Older roller skaters, friends of Lewis and Flynn, threw a birthday party for Lewis at Skateland By Paul Tennant
HAVERHILL — His posture is ramrod straight and his balance impeccable as he and his partner dance smoothly, gracefully across the hardwood floor at Skateland.
Ted Lewis and his roller skating partner, Priscilla Flynn recently qualified for the national competition of United States of America Roller Sports.
Lewis also qualified for another distinction. If there is such an organization as the Nonagenarian Roller Skaters of America, he's now eligible to join. He turned 90 June 22.
A group of older roller skaters, friends of Lewis and Flynn, threw a birthday party for Lewis at Skateland on Friday.
"I'm happy to be here, I'm happy to be alive," Lewis said after they sang "Happy Birthday." Lewis, a Chelmsford resident who retired from Western Electric after 46 years, took up roller skating when he was 68. He read a newspaper article about a free group lesson being offered at the Tyngsborough rink, along with refreshments.
Ted Lewis and his roller skating partner, Priscilla Flynn (1997 file photo courtesy: wickedlocal.com)
"I thought that was a great deal," he said, and he's been skating ever since. Flynn, 76, of Newburyport, who worked with Lewis at Western Electric, caught his passion for roller skating and the two of them have been dancing across the rinks as a team for the last 22 years.
Flynn fell on the hardwood and suffered a broken wrist shortly after she took up the sport, but she came right back.
"She's not a quitter," Lewis said. The two continue to roller skate six hours a week and that includes a lesson from Bob Wilson, formerly of Lawrence and now of Hudson, a veteran roller skater and teacher of the sport.
Lewis, a World War II veteran like most of the men of his generation, said the sport forces participants to keep good posture and balance.

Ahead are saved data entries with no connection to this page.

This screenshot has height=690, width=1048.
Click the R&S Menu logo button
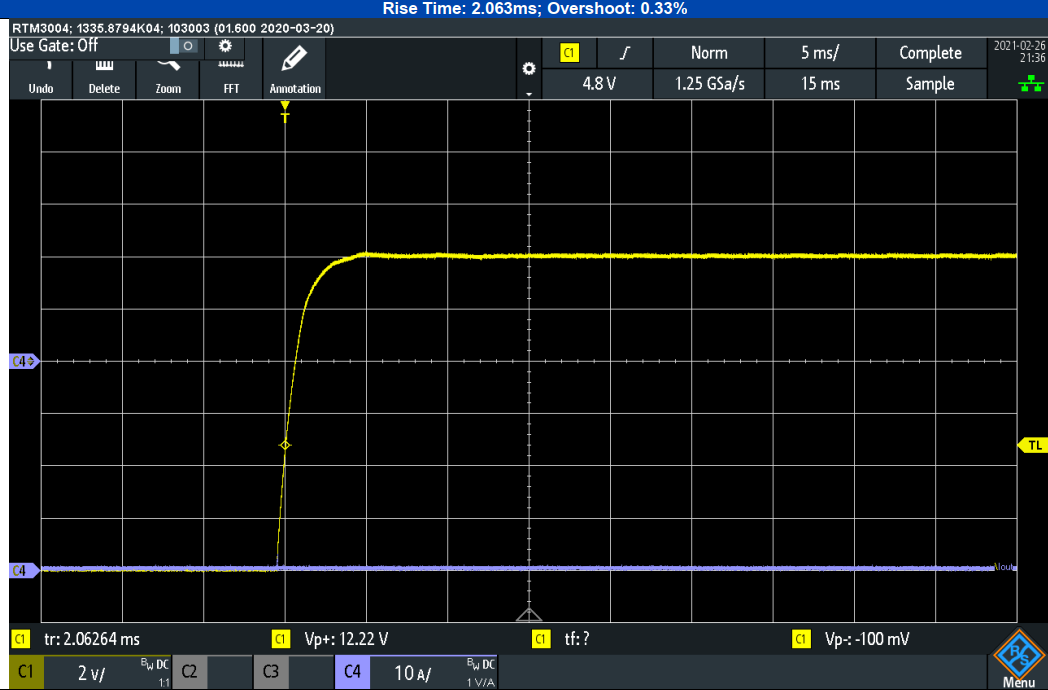click(x=1018, y=661)
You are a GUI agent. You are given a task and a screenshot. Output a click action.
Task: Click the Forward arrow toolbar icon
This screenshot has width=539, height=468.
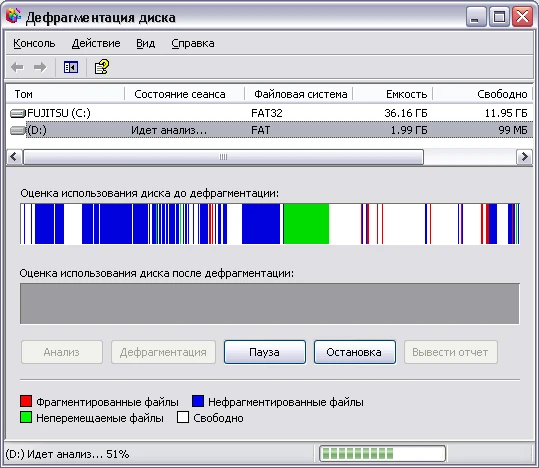coord(40,67)
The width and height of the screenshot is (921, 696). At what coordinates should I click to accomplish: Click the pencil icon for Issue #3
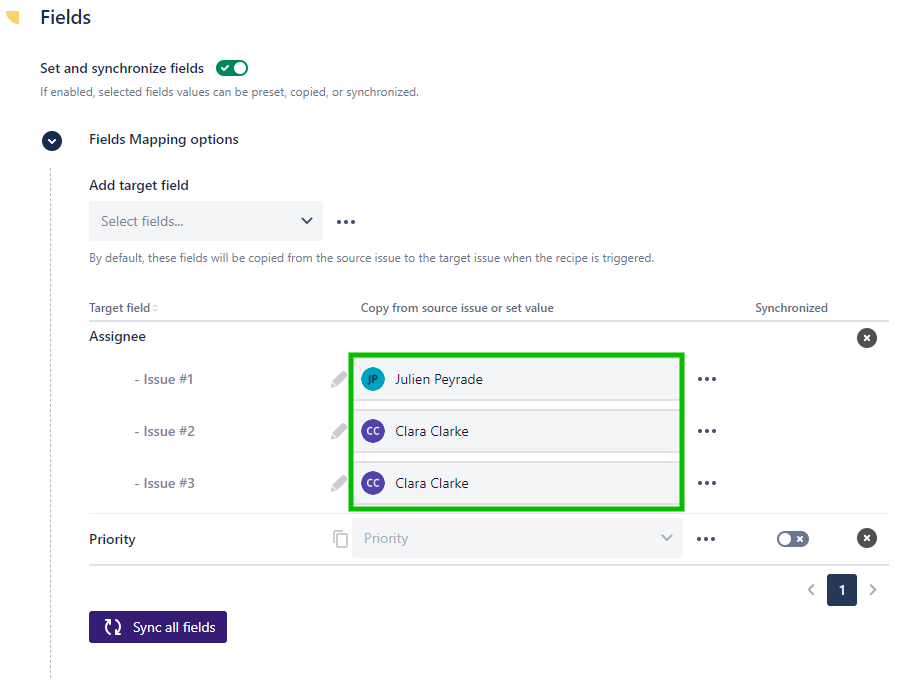click(339, 484)
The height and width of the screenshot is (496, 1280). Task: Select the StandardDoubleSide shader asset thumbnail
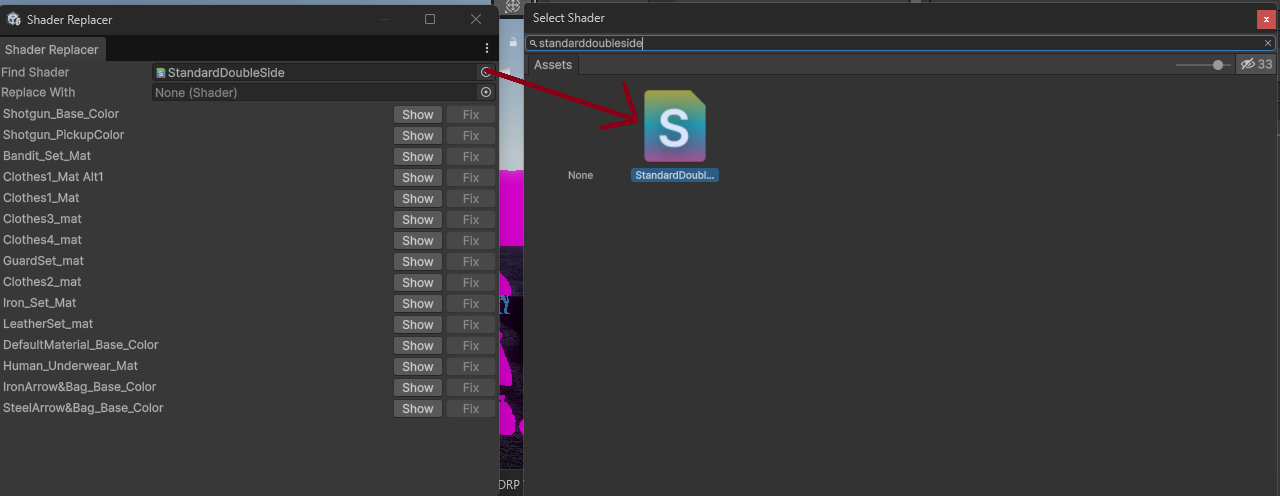675,126
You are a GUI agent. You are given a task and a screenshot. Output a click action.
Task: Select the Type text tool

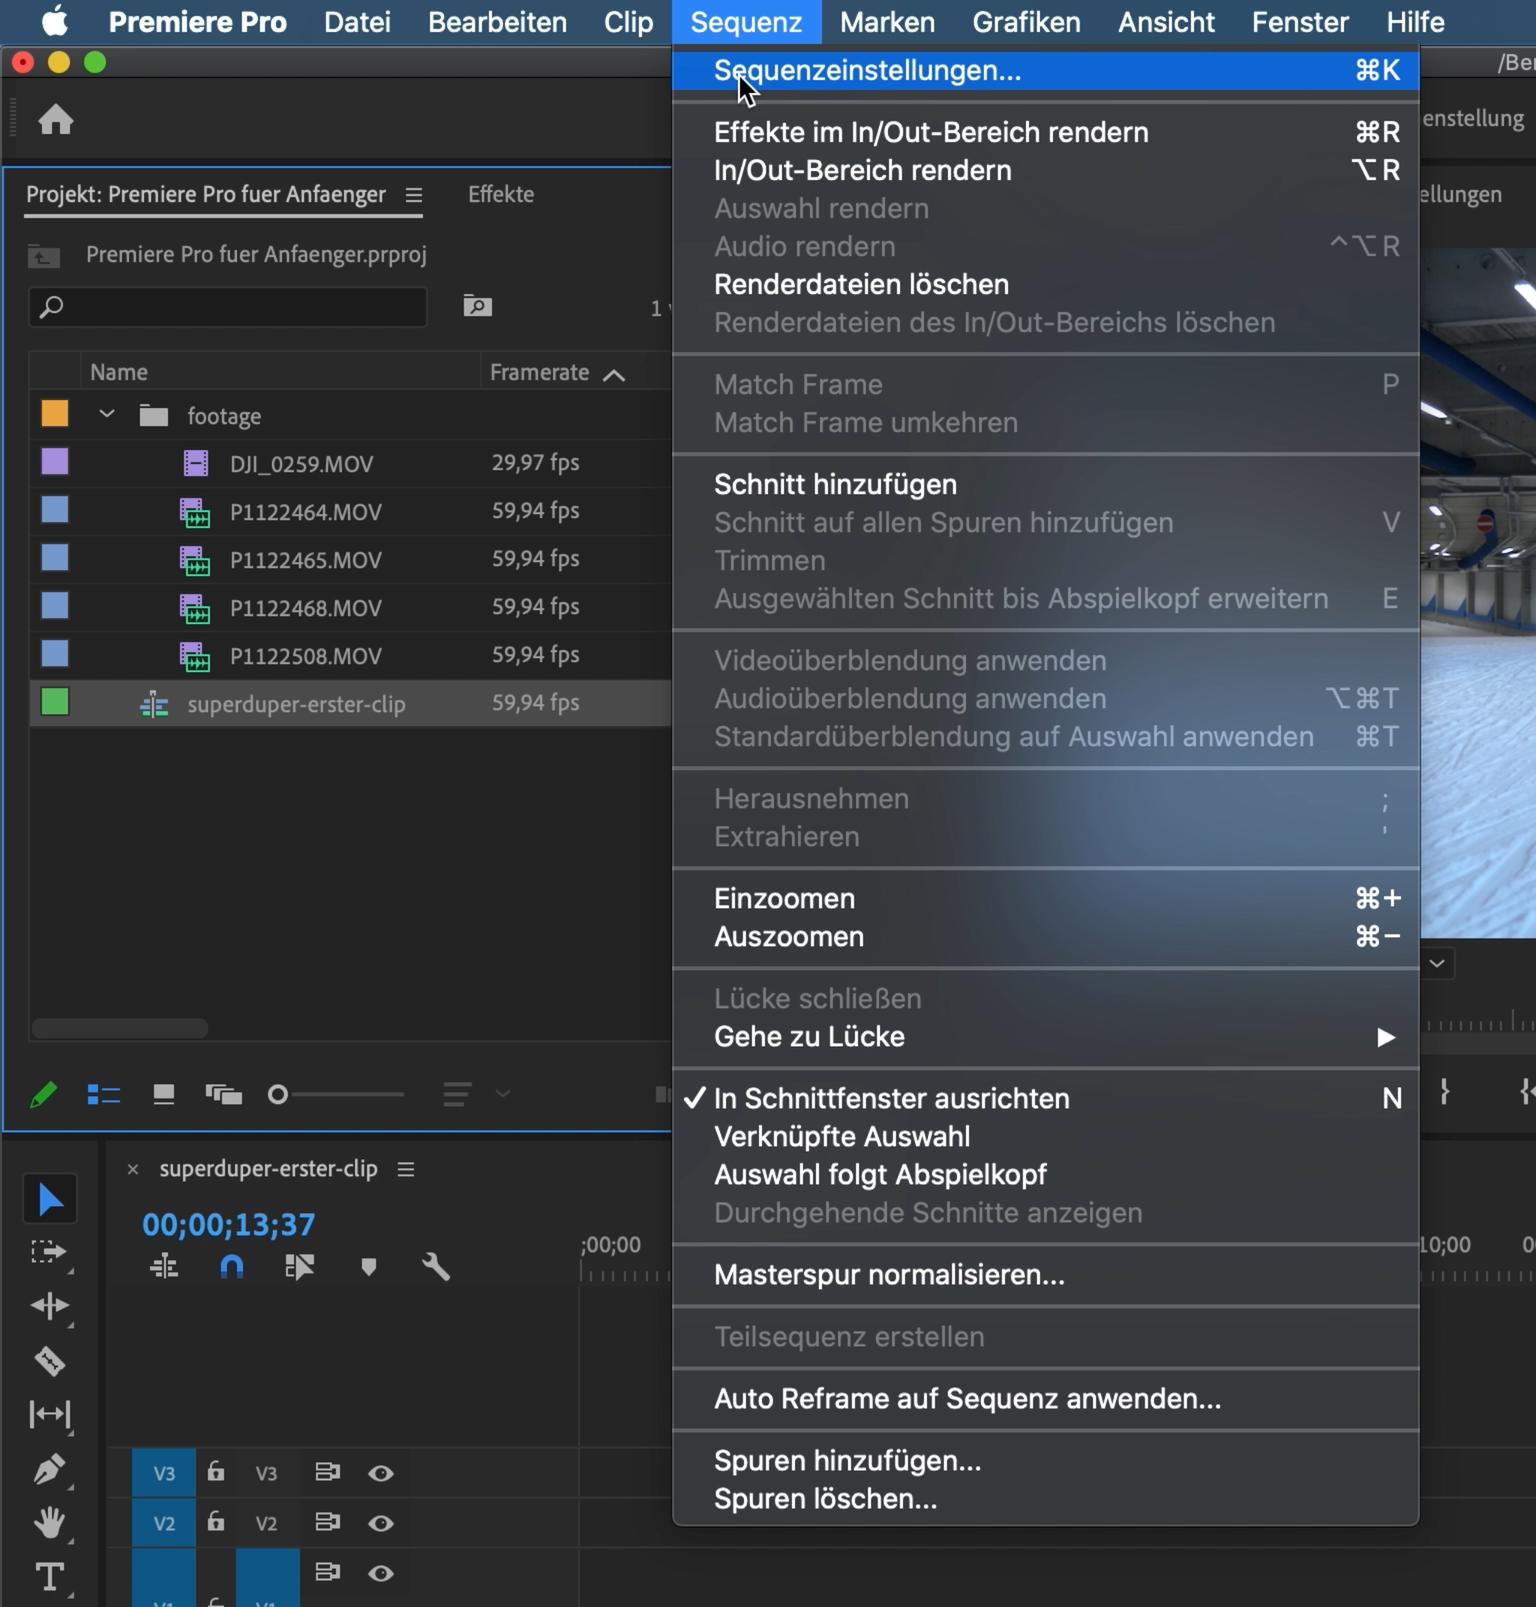click(49, 1577)
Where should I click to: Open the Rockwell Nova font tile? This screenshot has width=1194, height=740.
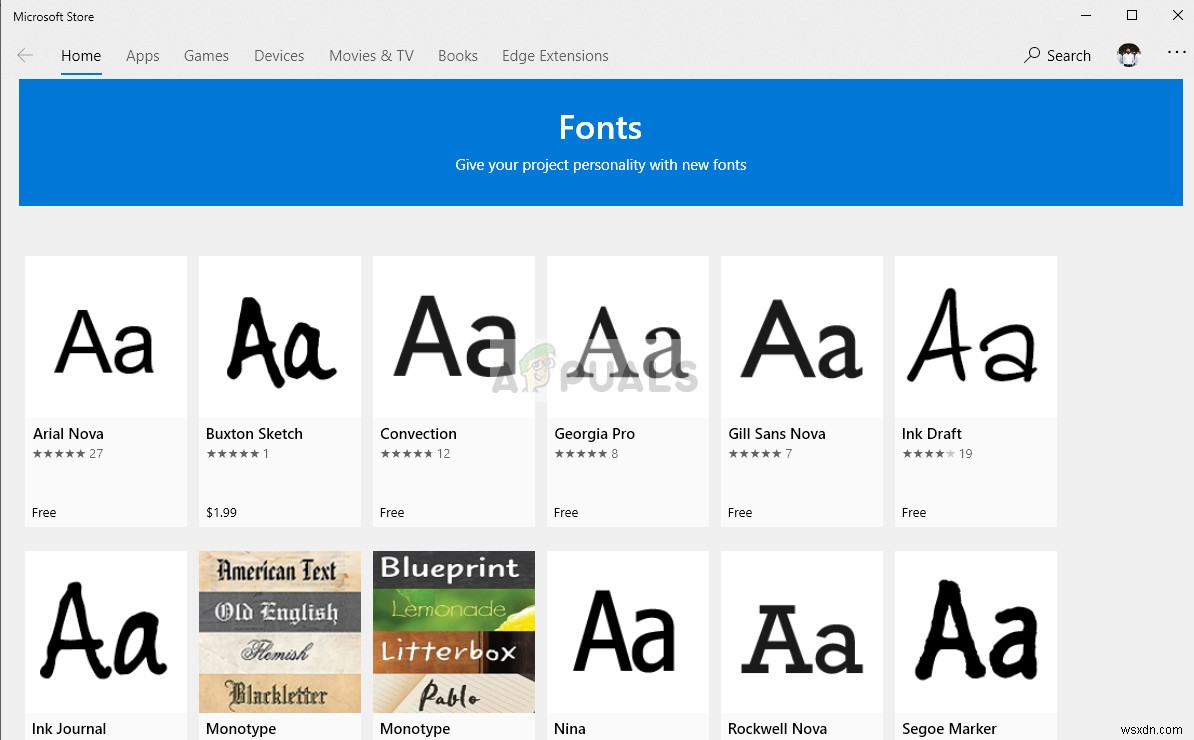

Whether he's in the rink, chatting with someone or flying one of his antique model airplanes — another of his passions — Lewis stands tall and erect.
"I never considered myself an athlete," Lewis said, although he did play sports in high school. He started working for Western Electric in 1940 as a bench hand and as the company geared up to make communications equipment for the armed forces, there wasn't much time for sports and other pleasures, he explained.
Lewis served two years in the U.S. Navy as a sonar and radar technician on a mine sweeper. After the war, he returned to Western Electric and worked his way up to shop supervisor.
Lewis' other passion is antique model airplanes, which he has been building and flying since he was a teenager. They range from 12 inches to 7 feet long — and he does not fly them by radio control or with a wire.
Lewis has made planes that are powered by diesel fuel, gasoline, electricity and rubber bands. They'll fly anywhere from 8 to 30 seconds, he said, and the builder has to figure out how to make the plane follow a flight plan.
Several people at Lewis' party made comments such as, "I'd be happy to live until 90, let alone be roller skating."
The national roller skating competitions will commence later this month. Lewis and Flynn will be demonstrating their moves the morning of Aug. 2 at the Allen City Coliseum in Fort Wayne, Ind. They're competing in the Veterans Division and will be judged on posture and "presence," Lewis said.
Regardless of the outcome, they've already won the admiration of fellow roller skaters and friends.
Ted's Tips on long life
* "Moderation in everything, no extremes."
* "Maintain a sense of humor, and practice anger control."
* Chances are, you will not live a long and healthy life "if you allow yourself to become angry and upset."
* "Never stop exercising," Lewis said. He practices as well as preaches that bit of advice. At the very least, get out and walk, because "walking is most important," he said.
* Good genes definitely help. "My father was playing golf until he was 93."